Exercise aim: A line containing "This screenshot has width=1092, height=1094." appears in the material below. Return exactly every line from the first through that one, and only those.

Excerpted data:
****

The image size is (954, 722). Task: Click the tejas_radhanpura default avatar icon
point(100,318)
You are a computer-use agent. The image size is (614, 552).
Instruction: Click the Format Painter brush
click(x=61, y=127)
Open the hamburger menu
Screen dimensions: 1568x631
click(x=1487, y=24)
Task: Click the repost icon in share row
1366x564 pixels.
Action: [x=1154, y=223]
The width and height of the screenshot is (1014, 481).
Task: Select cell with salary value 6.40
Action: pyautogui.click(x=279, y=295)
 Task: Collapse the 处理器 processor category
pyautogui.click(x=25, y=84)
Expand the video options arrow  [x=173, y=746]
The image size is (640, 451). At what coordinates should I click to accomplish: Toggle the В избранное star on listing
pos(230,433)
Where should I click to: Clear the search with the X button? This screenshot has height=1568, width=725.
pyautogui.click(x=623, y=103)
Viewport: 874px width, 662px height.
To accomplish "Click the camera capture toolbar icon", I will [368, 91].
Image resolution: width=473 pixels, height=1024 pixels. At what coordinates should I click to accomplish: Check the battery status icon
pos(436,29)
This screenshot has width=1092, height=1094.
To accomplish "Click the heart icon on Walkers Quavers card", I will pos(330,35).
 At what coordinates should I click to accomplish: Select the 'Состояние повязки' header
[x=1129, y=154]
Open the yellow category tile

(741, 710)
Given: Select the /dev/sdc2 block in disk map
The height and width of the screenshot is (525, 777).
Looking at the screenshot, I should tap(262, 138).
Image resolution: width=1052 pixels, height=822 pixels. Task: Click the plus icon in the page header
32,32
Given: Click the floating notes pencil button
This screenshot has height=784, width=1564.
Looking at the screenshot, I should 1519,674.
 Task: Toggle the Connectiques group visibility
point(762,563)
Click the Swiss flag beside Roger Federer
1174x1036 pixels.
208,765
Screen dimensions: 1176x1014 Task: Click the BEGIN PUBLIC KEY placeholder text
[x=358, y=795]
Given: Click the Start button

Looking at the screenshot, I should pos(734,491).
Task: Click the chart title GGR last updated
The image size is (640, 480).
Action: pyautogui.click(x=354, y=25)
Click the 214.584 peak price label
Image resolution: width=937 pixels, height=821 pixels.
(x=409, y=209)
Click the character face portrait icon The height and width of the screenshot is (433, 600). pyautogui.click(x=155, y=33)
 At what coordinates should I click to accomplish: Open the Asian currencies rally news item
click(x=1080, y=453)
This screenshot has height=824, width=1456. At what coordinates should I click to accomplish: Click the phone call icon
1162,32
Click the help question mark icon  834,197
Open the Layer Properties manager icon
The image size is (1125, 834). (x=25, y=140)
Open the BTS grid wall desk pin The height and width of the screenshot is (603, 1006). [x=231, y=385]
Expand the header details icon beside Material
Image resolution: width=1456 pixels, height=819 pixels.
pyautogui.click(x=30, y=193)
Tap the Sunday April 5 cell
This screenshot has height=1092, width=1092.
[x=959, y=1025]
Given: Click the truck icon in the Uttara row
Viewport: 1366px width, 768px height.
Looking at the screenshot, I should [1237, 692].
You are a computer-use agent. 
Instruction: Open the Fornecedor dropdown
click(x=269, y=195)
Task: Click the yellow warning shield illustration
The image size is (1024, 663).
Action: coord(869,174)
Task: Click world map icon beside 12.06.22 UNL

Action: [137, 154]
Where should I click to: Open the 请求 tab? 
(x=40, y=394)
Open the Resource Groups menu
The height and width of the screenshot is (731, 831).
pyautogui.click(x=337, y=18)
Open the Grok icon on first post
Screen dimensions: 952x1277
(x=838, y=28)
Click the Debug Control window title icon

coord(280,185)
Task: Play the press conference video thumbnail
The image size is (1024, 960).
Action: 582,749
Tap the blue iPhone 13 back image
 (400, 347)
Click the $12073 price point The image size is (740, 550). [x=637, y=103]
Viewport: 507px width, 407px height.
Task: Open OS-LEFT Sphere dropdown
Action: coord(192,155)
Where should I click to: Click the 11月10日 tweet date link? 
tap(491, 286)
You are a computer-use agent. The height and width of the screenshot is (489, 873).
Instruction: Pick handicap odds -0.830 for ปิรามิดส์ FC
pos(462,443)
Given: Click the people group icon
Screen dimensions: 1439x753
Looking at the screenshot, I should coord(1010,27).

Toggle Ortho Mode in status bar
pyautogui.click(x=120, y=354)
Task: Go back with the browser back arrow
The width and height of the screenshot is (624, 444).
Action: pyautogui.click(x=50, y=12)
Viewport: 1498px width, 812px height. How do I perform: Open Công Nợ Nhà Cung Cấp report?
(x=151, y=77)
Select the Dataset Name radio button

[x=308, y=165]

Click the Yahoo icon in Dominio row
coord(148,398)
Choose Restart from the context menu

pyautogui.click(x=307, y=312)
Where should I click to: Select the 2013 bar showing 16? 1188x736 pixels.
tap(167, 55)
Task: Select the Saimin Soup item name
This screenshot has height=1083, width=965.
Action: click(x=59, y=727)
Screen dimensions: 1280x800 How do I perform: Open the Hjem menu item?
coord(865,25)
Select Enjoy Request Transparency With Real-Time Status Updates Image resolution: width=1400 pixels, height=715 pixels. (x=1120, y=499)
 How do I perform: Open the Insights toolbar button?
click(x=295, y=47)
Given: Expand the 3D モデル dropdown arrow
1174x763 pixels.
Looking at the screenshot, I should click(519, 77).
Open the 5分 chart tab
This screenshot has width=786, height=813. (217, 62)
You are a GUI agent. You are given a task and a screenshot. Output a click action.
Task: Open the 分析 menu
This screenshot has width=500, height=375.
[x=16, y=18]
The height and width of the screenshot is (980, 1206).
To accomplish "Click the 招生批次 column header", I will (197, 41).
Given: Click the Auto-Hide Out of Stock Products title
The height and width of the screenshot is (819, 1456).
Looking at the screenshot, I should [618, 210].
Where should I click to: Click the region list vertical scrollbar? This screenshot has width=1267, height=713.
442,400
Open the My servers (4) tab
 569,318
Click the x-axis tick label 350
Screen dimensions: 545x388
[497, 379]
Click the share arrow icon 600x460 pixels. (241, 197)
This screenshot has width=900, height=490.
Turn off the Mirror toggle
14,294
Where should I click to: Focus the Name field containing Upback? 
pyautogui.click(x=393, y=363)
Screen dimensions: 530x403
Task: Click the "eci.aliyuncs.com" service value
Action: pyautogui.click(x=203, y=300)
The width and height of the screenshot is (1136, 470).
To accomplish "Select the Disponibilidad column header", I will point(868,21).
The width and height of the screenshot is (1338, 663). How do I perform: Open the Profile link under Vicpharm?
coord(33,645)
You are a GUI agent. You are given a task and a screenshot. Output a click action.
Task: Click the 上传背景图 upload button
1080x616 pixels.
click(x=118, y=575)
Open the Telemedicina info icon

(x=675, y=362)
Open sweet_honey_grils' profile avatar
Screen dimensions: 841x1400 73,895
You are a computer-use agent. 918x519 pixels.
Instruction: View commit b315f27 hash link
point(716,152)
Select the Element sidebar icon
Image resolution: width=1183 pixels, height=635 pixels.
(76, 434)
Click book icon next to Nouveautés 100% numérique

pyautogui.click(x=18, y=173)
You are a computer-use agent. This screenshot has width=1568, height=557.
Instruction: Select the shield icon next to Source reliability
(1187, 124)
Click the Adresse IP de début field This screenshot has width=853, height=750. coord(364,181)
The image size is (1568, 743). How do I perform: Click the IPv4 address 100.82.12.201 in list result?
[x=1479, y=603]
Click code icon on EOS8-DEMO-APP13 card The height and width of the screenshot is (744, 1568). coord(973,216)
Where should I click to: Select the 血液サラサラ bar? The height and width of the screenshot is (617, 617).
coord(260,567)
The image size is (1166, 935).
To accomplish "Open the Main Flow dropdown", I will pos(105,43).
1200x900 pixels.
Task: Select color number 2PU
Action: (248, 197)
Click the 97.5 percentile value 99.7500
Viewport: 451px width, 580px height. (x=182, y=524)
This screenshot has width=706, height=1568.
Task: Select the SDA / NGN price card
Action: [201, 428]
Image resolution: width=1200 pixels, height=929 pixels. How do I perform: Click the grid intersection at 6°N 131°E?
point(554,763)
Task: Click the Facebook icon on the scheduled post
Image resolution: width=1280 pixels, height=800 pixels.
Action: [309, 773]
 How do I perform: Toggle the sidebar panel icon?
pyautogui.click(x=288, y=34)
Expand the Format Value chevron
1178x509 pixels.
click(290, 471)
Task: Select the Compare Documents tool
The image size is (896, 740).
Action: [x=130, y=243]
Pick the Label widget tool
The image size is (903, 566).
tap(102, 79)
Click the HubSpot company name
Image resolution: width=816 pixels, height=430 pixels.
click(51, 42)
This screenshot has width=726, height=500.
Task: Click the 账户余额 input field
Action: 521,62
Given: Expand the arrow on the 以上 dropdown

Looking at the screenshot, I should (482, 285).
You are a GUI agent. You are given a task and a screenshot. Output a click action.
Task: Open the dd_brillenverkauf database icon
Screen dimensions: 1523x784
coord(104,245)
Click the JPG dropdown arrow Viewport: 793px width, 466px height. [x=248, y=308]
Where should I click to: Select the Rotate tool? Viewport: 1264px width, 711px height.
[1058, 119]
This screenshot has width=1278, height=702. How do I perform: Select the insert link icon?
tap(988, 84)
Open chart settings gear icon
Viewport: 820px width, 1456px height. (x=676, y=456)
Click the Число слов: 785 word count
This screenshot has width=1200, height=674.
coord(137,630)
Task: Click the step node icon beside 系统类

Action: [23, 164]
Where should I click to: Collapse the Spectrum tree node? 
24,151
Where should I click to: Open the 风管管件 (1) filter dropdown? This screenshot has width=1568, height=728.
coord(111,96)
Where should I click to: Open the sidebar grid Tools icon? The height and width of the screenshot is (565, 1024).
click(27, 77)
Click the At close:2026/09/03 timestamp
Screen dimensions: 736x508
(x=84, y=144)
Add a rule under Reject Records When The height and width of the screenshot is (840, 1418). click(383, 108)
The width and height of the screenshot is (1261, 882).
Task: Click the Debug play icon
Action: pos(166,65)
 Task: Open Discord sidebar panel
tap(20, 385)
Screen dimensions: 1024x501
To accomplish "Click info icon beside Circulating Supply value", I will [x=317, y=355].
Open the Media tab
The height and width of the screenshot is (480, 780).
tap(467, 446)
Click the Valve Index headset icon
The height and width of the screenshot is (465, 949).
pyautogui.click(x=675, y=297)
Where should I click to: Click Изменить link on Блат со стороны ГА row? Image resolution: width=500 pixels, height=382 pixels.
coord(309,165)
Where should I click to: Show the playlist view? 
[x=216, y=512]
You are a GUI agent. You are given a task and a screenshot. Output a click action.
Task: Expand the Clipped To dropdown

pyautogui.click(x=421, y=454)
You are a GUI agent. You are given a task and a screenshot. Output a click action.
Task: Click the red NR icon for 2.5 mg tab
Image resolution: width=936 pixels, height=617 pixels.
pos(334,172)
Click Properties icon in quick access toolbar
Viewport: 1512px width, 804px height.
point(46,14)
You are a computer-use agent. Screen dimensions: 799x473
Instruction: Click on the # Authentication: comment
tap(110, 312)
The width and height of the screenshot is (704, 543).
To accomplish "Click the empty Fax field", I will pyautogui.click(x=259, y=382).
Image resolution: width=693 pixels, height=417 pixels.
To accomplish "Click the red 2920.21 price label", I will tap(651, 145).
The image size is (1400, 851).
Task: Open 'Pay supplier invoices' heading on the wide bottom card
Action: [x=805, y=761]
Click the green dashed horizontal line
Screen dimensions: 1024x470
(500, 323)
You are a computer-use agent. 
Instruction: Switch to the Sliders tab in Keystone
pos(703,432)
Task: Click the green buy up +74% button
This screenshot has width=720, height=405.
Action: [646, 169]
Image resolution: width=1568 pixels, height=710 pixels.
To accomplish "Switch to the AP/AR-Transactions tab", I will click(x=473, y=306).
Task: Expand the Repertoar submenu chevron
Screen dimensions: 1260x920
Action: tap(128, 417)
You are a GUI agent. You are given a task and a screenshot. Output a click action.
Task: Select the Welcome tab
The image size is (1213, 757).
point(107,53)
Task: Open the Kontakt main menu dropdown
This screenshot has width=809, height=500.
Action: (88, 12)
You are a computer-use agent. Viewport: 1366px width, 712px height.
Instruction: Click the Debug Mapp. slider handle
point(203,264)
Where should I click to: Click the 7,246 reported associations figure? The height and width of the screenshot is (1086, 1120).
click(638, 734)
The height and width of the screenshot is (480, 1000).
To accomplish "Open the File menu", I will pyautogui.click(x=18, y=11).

****

Solution to the exercise:
The image size is (954, 722). Task: Click the tejas_radhanpura default avatar icon
point(100,318)
You are a computer-use agent. The image size is (614, 552).
Instruction: Click the Format Painter brush
click(x=61, y=127)
Open the hamburger menu
Screen dimensions: 1568x631
click(x=1487, y=24)
Task: Click the repost icon in share row
1366x564 pixels.
Action: [x=1154, y=223]
The width and height of the screenshot is (1014, 481).
Task: Select cell with salary value 6.40
Action: pyautogui.click(x=279, y=295)
 Task: Collapse the 处理器 processor category
pyautogui.click(x=25, y=84)
Expand the video options arrow  [x=173, y=746]
The image size is (640, 451). At what coordinates should I click to accomplish: Toggle the В избранное star on listing
pos(230,433)
Where should I click to: Clear the search with the X button? This screenshot has height=1568, width=725.
pyautogui.click(x=623, y=103)
Viewport: 874px width, 662px height.
To accomplish "Click the camera capture toolbar icon", I will [368, 91].
Image resolution: width=473 pixels, height=1024 pixels. At what coordinates should I click to accomplish: Check the battery status icon
pos(436,29)
This screenshot has width=1092, height=1094.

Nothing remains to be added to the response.